Mit der Zugriffsverwaltung im Online-Banking im Bereich „Service > Konten und Verträge > Zugriffsverwaltung“ können Sie jederzeit kontrollieren, welchen Drittanbieter sie berechtigt und welche Zahlungen Drittanbieter durchgeführt haben. Sie können dort auch Zugriffsberechtigungen wieder entziehen. Ihnen stehen diese Daten bis 180 Tage rückwirkend zur Verfügung. Die Zugriffsverwaltung im Online-Banking ist wie folgt strukturiert:
Verfügbarkeitsabfragen, Kontoinformationsabfragen und Zahlungsauslösungen.
Strukturierung der Zugriffsverwaltung
In diesem Bereich im Online-Banking sehen sie, welche Berechtigungen sie dritten Zahlungsdienstleistern sowie Unternehmen der Genossenschaftlichen FinanzGruppe gegeben haben. Sie können hier neue Berechtigungen erteilen oder bestehende entziehen. Wenn dritte Zahlungsdienstleister und Unternehmen der Genossenschaftlichen FinanzGruppe Ihre Berechtigung genutzt haben, ist das hier auch aufgelistet.
Kontoauswahl
Hier wählen die Kunden aus, für welches Zahlungskonto Informationen angezeigt werden sollen. Wenn zu dem Konto keine Berechtigungen erteilt worden sind, wird nur die Möglichkeit „Neue Berechtigung erteilen“ angeboten.
Bereich unterhalb der Kontoauswahl
Hier sehen die Kunden, für welche kartenausgebenden Zahlungsdienstleister Berechtigungen erteilt wurden. Mit Klick auf „+“ können sie sich weitere Informationen anzeigen lassen oder Berechtigungen sperren.
Neue Berechtigungen erteilen
Unterhalb der Kontoauswahl steht ihnen die Möglichkeit zur Verfügung, einem dritten Zahlungsdienstleister die Abfrage zu erlauben, ob ein bestimmter Betrag auf ihrem Konto verfügbar ist. Die Anzahl der Abfragen ist unbeschränkt.
2-Faktor-Authentifizierung
Erläuterung der starken Kundenauthentifizierung
Mit der PSD2 werden die Anforderungen an die Authentifizierung der Kunden bei Zahlungen verschärft.
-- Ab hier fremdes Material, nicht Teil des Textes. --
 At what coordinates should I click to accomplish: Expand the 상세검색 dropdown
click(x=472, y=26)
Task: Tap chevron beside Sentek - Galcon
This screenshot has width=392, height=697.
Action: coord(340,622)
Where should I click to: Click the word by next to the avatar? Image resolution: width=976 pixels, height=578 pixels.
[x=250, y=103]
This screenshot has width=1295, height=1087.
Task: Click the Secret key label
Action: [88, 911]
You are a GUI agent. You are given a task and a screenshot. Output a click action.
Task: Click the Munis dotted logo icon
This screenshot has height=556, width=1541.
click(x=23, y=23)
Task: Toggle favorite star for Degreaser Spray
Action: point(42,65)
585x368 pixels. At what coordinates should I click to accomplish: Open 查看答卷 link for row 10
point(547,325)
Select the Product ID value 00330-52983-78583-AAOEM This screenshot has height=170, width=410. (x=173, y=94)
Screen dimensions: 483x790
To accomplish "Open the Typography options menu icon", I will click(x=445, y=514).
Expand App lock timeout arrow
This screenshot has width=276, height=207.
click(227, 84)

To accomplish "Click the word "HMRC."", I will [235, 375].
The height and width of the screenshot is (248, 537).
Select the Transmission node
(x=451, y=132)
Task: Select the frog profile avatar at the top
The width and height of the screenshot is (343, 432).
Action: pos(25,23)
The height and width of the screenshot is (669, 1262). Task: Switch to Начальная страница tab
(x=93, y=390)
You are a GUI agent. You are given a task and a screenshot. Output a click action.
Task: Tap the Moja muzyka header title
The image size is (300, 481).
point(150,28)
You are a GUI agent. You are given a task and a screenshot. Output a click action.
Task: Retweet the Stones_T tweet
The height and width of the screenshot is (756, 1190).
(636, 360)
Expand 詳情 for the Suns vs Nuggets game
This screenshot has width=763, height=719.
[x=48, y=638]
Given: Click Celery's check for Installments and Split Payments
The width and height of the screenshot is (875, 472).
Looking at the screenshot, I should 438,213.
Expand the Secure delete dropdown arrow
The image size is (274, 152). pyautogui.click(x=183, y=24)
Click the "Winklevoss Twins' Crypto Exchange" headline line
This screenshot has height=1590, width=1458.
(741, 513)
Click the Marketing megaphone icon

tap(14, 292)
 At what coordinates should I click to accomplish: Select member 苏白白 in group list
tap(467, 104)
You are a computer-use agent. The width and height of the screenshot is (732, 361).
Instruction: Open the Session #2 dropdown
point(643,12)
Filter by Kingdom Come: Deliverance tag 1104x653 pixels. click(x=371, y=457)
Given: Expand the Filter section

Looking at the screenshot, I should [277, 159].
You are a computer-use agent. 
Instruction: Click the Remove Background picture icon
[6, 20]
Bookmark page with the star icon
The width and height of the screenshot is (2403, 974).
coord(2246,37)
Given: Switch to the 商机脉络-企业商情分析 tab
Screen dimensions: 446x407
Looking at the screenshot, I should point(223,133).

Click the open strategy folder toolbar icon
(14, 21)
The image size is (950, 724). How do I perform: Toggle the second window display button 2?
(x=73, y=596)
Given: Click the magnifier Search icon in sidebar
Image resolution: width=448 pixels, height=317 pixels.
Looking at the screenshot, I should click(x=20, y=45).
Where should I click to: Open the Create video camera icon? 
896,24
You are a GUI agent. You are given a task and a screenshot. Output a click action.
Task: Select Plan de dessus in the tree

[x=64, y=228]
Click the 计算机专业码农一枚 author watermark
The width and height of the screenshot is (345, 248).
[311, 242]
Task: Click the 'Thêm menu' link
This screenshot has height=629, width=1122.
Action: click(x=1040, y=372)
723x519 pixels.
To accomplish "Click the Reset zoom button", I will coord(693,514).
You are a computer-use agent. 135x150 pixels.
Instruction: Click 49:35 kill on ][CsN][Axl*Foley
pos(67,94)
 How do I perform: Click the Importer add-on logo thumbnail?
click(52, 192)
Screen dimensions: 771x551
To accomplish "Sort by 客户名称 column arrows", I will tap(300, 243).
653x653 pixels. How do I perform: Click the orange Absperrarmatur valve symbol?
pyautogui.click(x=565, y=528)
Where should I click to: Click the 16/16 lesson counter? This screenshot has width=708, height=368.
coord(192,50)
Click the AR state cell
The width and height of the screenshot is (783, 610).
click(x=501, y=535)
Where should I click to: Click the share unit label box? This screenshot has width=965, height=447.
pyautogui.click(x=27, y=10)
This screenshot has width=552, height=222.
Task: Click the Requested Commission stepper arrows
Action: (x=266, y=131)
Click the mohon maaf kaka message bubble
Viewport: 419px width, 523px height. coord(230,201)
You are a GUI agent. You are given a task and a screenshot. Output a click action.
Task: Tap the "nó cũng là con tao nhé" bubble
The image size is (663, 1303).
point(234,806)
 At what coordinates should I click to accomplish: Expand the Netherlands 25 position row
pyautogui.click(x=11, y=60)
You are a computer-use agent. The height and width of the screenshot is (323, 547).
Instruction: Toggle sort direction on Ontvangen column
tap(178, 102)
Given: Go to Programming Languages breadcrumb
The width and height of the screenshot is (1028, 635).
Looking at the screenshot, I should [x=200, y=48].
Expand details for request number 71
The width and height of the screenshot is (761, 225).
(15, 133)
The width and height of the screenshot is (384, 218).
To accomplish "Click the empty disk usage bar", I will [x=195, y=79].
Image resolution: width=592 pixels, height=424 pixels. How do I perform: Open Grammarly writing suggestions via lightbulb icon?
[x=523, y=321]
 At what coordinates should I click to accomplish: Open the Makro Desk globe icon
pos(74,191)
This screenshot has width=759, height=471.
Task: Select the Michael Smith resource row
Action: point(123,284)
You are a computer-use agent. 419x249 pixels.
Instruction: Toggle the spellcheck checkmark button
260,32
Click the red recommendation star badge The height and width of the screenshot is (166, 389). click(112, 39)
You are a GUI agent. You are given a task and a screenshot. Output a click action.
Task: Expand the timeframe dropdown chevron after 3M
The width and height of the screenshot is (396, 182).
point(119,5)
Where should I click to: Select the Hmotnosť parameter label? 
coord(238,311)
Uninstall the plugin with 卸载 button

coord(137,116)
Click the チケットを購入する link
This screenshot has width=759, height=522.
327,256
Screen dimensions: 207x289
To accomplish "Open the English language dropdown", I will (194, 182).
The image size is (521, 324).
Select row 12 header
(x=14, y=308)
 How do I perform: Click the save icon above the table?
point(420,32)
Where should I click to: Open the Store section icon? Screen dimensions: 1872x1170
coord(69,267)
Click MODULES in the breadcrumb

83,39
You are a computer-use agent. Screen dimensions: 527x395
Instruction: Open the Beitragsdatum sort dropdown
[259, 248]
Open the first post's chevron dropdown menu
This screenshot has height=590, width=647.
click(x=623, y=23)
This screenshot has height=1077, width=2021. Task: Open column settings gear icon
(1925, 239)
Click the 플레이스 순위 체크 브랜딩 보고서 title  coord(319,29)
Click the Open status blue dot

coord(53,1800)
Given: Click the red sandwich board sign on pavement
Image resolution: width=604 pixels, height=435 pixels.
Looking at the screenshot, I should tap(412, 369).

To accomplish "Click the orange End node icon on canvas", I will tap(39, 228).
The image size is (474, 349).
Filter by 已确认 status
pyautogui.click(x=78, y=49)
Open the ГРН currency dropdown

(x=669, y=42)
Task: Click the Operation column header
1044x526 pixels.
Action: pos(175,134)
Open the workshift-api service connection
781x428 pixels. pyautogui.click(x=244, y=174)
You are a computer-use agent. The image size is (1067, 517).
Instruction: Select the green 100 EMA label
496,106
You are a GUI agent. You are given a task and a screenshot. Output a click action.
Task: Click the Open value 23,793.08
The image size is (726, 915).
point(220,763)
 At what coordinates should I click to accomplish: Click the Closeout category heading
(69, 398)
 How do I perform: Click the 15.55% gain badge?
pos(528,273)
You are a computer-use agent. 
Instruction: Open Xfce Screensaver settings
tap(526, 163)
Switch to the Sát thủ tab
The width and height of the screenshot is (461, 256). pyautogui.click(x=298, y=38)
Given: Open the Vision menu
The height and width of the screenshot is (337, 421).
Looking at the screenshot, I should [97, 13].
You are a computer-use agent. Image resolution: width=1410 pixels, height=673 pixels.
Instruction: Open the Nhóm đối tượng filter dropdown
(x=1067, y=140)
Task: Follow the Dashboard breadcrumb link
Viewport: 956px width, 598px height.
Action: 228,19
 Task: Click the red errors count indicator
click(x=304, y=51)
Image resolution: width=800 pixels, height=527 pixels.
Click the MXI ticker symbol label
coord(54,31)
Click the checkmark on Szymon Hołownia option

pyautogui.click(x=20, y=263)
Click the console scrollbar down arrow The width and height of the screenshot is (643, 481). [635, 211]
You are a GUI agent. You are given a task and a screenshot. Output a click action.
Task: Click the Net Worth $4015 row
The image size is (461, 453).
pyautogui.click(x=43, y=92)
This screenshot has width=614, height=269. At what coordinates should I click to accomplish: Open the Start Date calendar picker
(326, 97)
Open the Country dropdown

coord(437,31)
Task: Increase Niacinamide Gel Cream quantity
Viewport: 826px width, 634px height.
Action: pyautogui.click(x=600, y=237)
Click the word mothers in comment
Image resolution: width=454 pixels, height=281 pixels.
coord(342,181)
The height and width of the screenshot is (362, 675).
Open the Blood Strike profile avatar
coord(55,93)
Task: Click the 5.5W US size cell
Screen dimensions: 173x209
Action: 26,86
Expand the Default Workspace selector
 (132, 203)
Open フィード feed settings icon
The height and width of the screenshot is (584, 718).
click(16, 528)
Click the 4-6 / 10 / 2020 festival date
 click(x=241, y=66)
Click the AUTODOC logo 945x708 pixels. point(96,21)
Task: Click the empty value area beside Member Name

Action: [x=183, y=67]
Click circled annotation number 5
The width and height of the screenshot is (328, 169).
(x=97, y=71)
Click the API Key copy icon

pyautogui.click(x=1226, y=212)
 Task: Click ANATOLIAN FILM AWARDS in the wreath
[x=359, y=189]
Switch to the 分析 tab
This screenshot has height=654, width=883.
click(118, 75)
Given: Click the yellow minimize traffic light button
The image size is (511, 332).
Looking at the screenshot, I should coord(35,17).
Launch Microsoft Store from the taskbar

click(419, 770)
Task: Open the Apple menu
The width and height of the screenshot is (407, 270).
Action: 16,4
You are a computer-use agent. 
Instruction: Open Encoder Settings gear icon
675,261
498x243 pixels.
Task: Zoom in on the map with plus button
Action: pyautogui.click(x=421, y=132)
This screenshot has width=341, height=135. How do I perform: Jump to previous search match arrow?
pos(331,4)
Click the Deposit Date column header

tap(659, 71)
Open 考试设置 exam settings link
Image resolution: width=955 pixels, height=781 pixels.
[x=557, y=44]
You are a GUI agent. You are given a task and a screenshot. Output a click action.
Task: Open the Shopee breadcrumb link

Authentifizierung bedeutet, dass nicht nur Sie als Auftraggeber identifiziert werden, sondern dass auch die inhaltliche Richtigkeit Ihrer Willenserklärung geprüft wird. 2-Faktor-Authentifizierung bzw. starke Kundenauthentifizierung bedeutet, dass Sie sich mit zwei von drei möglichen Faktoren „ausweisen“ müssen:
• „Wissenselemente“: etwas, das nur sie wissen, wie zum Beispiel eine PIN
• „Besitzelemente“: etwas, das nur sie besitzen, wie zum Beispiel ihre girocard (Debitkarte) mit TAN-Generator oder ein Mobiltelefon, an das eine TAN übermittelt wird, oder
• ein „Seinselement“ („Inhärenz“), also etwas, das nur Sie sind, wie zum Beispiel Ihr Fingerabdruck als biometrisches Merkmal.
Die 2-Faktor-Authentifizierung wird in der Regel angewendet bei:
• Login zum Online-Banking,
• einer Zahlung,
• einer Aktion, die zu einem Risiko führen kann, wie zum Beispiel eine Adressänderung,
• Zahlungen mit Ihrer Debit- oder Kreditkarte von Mastercard®/Visa beim Online-Einkauf und im Geschäft,
Gemäß PSD2 besteht die Möglichkeit, in bestimmten Fällen den Einsatz nur eines Authentifizierungselements anzufordern. Die zweifache Absicherung durch eine starke Kundenauthentifizierung ist nicht nötig, wenn:
• Zahlungen an sich selbst im selben Bankinstitut
• Zahlungen mit Kwitt bis 30 Euro,
• Zahlungen an unbeaufsichtigten Terminals vorgenommen werden,
• es um kontaktlose Kleinbetragszahlungen geht.